## [SET TASK A]
Quote the passage of the viability envelopes text that begins with the words containing "sample envelope for" and ends with "with the ground.".

___ TEXT SEGMENT

This page illustrates examples of application of viability envelopes; for particulars of the method please see our ICRA2004 paper. Also available are the ICRA 2004 talk slides, or Powerpoint slides of the DGP Research day talk.

Abstract

This work presents a numerical method for the containment of the state of a dynamic system within some arbitrarily shaped region of state-space. One such useful region, as employed in all the examples, is the subject's vability region, the set of all states in which the subject is controllable. Containment is achieved by constraining the allowed control inputs. The region can be specified externally, or in the case of viability, may be automatically discovered (further details here). Application to simple vehicle motion is shown.

 

sample envelope for vertical rocket

Example: vertical rocket

detail of rocket's envelope movie: envelope-driven rocket landing movie: view of landing in state-space

A vertical axis rocket that is constrained using a viability envelope to avoid collision with the ground.

______
___ DATA ROWS

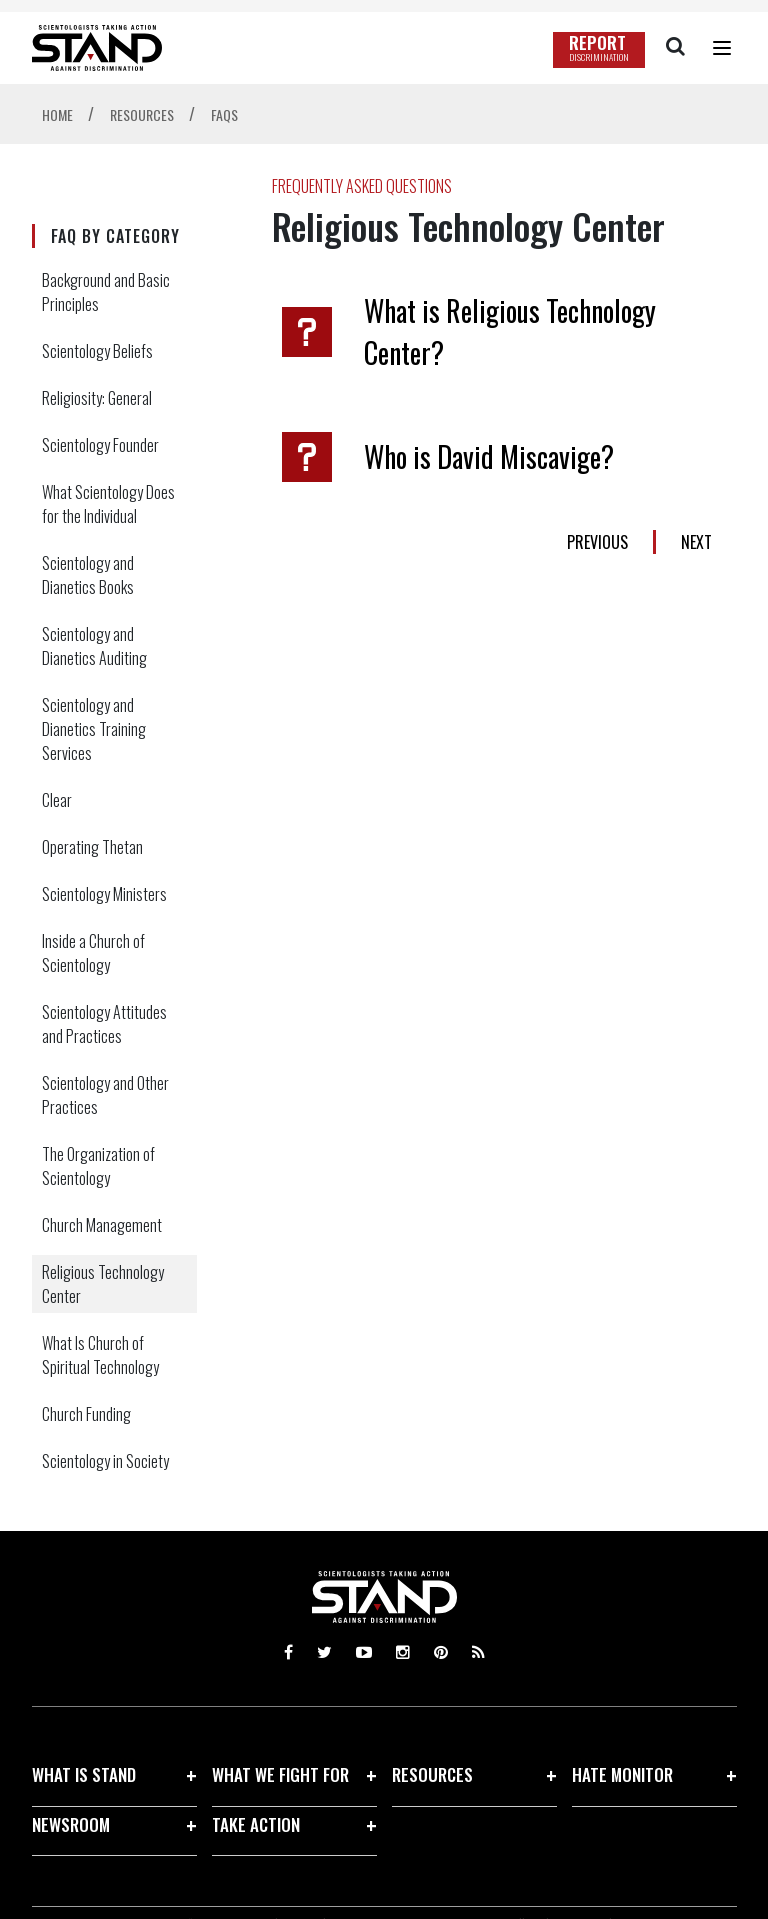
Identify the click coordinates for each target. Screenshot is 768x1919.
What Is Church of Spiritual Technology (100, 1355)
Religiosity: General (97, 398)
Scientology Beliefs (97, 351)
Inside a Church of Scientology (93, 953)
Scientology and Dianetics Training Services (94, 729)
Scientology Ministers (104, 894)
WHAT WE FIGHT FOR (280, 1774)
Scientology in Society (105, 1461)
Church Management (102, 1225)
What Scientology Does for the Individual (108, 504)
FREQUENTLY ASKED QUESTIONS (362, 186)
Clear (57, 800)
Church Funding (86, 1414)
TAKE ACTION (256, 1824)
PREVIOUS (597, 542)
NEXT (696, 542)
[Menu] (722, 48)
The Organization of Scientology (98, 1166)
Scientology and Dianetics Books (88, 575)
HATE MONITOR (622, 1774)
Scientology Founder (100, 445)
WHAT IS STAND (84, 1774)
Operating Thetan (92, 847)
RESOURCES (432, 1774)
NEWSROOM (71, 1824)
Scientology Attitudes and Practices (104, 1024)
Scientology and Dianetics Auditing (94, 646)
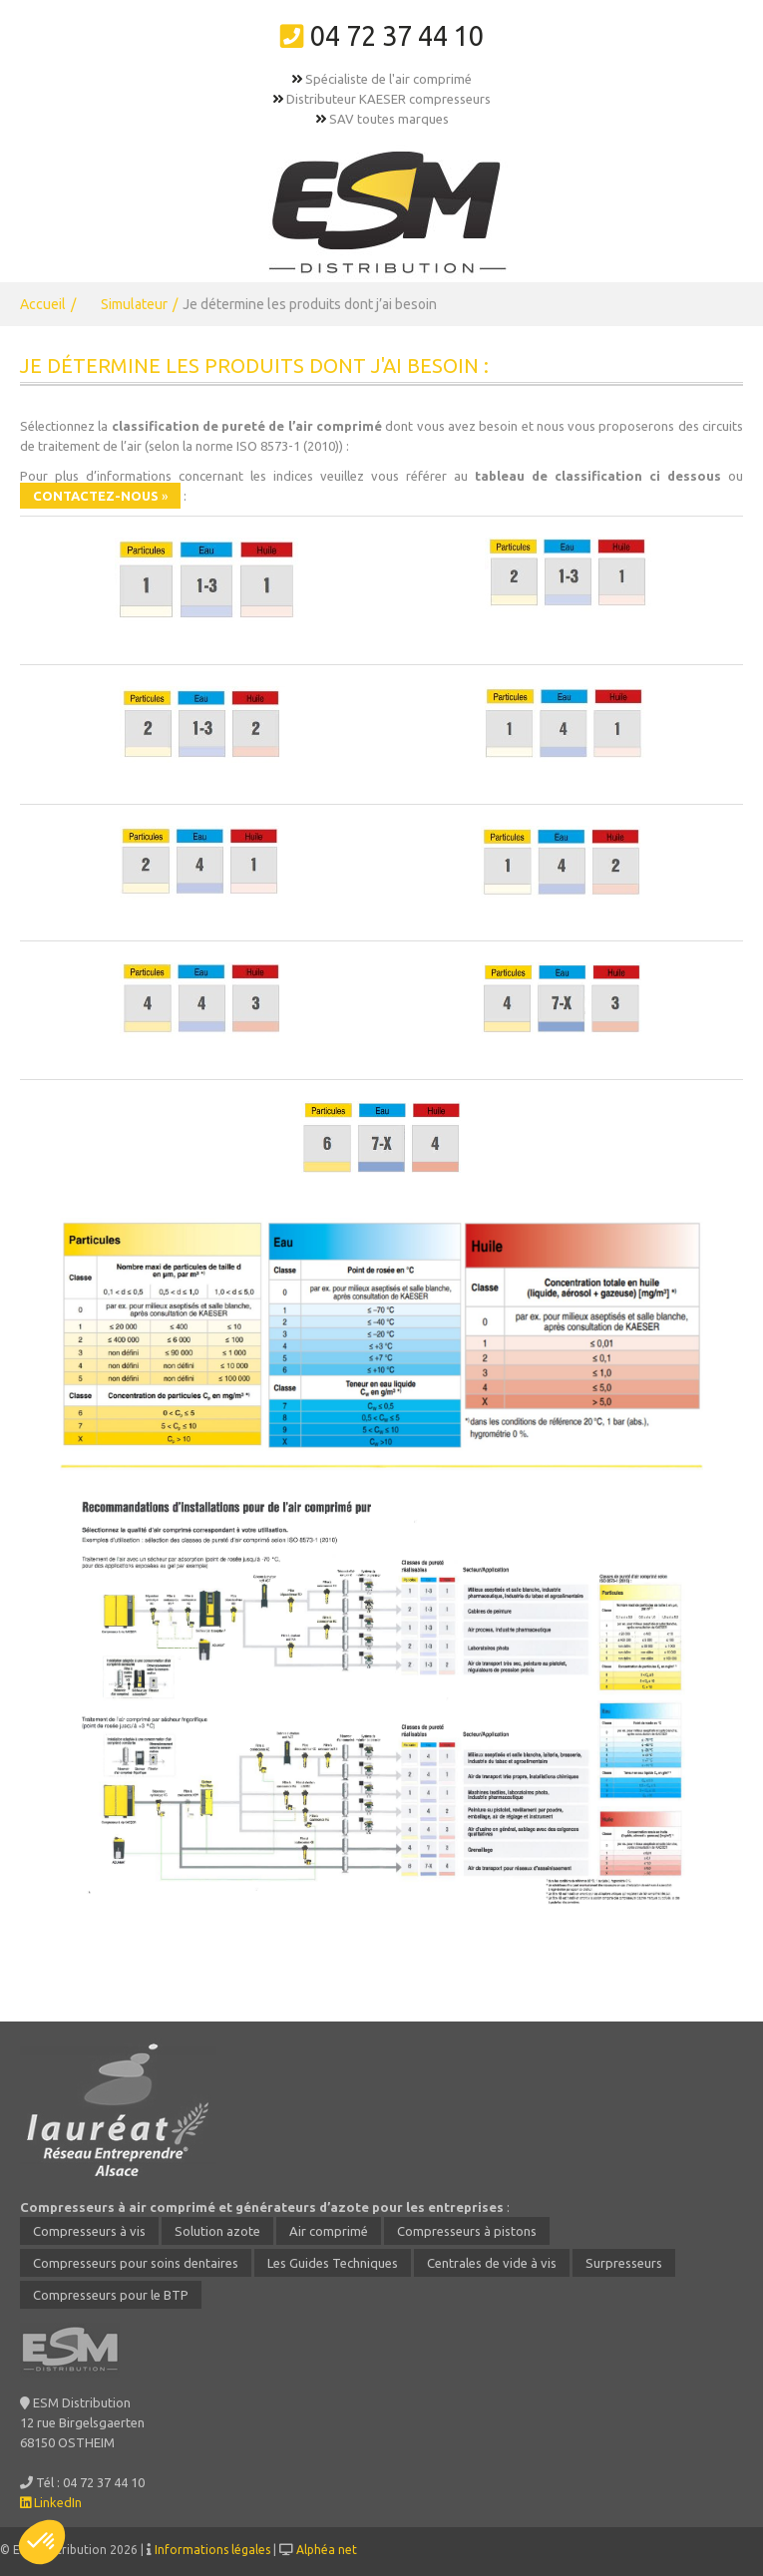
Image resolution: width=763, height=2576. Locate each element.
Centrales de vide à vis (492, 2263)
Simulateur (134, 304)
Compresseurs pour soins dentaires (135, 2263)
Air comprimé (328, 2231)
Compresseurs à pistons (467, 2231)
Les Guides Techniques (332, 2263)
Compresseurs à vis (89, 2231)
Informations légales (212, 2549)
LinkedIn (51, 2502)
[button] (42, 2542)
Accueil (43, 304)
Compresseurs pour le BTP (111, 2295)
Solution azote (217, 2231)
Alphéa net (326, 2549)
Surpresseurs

______

## [SET TASK B]
Pull out every line of the records that contains the string "each", matching case exactly.

## [RESULT A]
sample envelope for vertical rocket

Example: vertical rocket

detail of rocket's envelope movie: envelope-driven rocket landing movie: view of landing in state-space

A vertical axis rocket that is constrained using a viability envelope to avoid collision with the ground.

## [RESULT B]
Identify the click coordinates for each target. Screenshot is 768x1919.
Image resolution: width=763, height=2576. Locate each element.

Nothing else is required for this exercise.